Kane aveva lasciato quella canaglia libera per la città. Raven era arrabbiato con il mondo già prima di rinascere come figlio della notte, e adesso Kane gli aveva dato una valvola di sfogo per quella rabbia. Raven si era offerto di attuare la vendetta al posto suo, e lo aveva fatto sfruttando i suoi nuovi poteri al massimo delle loro potenzialità.

Kane non si era preoccupato di dissuadere Raven, poiché si adattava perfettamente ai suoi piani di mandare in rovina il resto della famiglia di Malachi. Perché mai avrebbe dovuto proteggere i mutanti da lui? Il massimo che aveva fatto era stato dire al ragazzo di non uccidere gli umani per nutrirsi e di non far loro del male se non era lui ad ordinarlo. Non era colpa sua se lui, invece, aveva deciso di ucciderli.

La prima volta che Raven aveva ucciso qualcuno fu anche l’unica volta che Kane intervenne, allontanando il ragazzo prima che lasciasse il segno dei canini in bella vista sul cadavere. Mantenere segreta la propria identità faceva parte del suo istinto di autoconservazione e aveva dimenticato di dirlo a Raven. Kane allora gli aveva fatto vedere come cancellare il segno dei canini e far sembrare l’omicidio come un semplice delitto efferato.
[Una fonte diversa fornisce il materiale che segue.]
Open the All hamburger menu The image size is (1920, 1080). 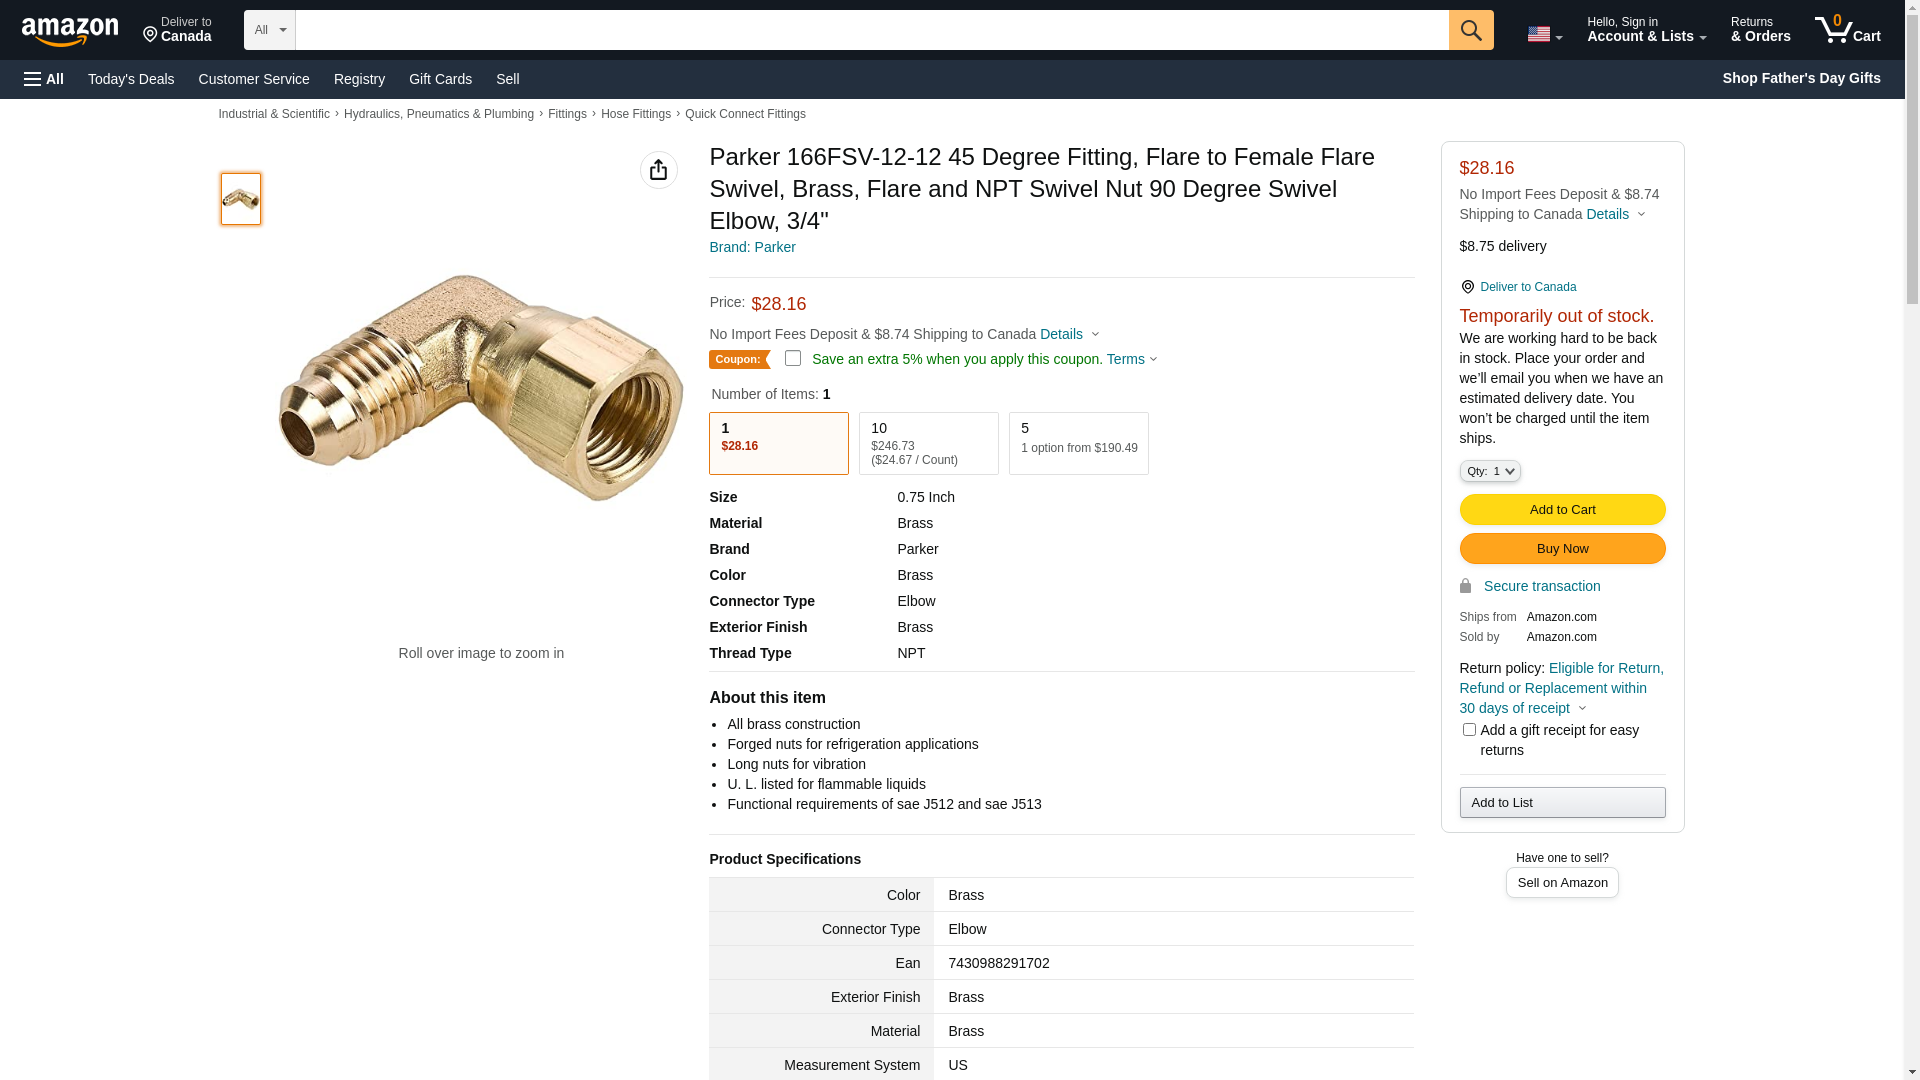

Raven aveva iniziato a seminare le sue vittime nei pressi del Moon Dance affinché le autorità le trovassero. Era un piano perfetto. La maggior parte dei vampiri erano cattivi per natura e Kane aveva passato buona parte della sua vita da non morto accanto a quegli assassini. Vedere quel ragazzo uccidere le persone sembrava una cosa naturale per la sua specie.

Se Syn fosse stato sveglio per assistere a quella furia omicida, avrebbe liberato il mondo da Raven uccidendolo o legandolo per sempre alla sua tomba. Ora che Kane aveva provato una punizione simile, avrebbe sicuramente preferito una morte veloce.

Prima del suo esilio era amico di un altro vampiro... Michael. Erano amici da più tempo di quanto riuscissero probabilmente a ricordare. Entrambi avevano ricevuto in dono gli eliotropi perché avevano conservato la loro anima... insieme a Damon, il fratello del suo amico.